“Stranger Things 2” Episode 4 Recap

In which we review, through the eyes of a proud Hoosier, the Indiana-set Netflix series.
There’s not a whole lot of Indiana in the fourth episode of Stranger Things—the sequel—aside from a general small-town milieu, a sunset with oranges and pinks the likes of which I never saw in 18 years living on the East Coast, and basketball. Ah, hoops, that most recognizable staple of every phase of life in the Hoosier state. But did I miss the part where sanctioned school gym classes involved games of shirts and skins? Maybe that changed by the time my ’90s high school days where everyone would have played in flannel and Doc Martens if allowed. Also, Billy Cougar Mellencamp is so extra. What is he doing here?

Mysterious happenings are ramping up in old Hawkins, however. The boys and Joyce find Will in a trance on the football field, where, unbeknownst to them he’s in the grasp of a much creepier version of the Lost smoke monster. Once he snaps out of it, he confides in his mom—and later Mike—about what’s been going on in his semi-possessed head, culminating with the series’ scariest line: “No, he likes it cold.”

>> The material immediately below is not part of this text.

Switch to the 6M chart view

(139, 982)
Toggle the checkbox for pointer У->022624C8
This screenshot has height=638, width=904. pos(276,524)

Before Hopper heads over to Joyce’s to do art therapy with Will, he and Eleven have it out, like, big time. Although The Breakfast Club won’t come out until 1985, Hopp gives us a really great impersonation of Principal Richard “Dick” Vernon grounding his surrogate daughter from Eggos and TV for “one week, okay two weeks, A MONTH!” Objects are soon flying around the cabin, natch.

Meanwhile, in a very teen Alias move, Nancy and Jonathan’s call to Barb’s parents is revealed to be a bit of a ruse on their part to lure some creepy lab agents. It works, and soon enough they’re at the lab with Dr. Paul Reiser, where he’s warning them about this technology falling into the hands of the Russians and admitting guilt over Barb’s death. Good thing, Nancy Drew has her giant tape recorder handy to capture it all.

Will’s manic drawings of the tentacle smoke monster on 47,098 pieces of paper are now plastered all over Joyce’s walls like the Christmas lights from last season. Hopper deduces that they’re vines and goes off to dig a hole in the moldy pumpkin patch where no good things will ever happen. Oy, Hopper.

Oh, and Dart? Yeah, he’s growing and murdered Dustin’s mom’s cat. BECAUSE OF COURSE HE DID! GOD, DUSTIN!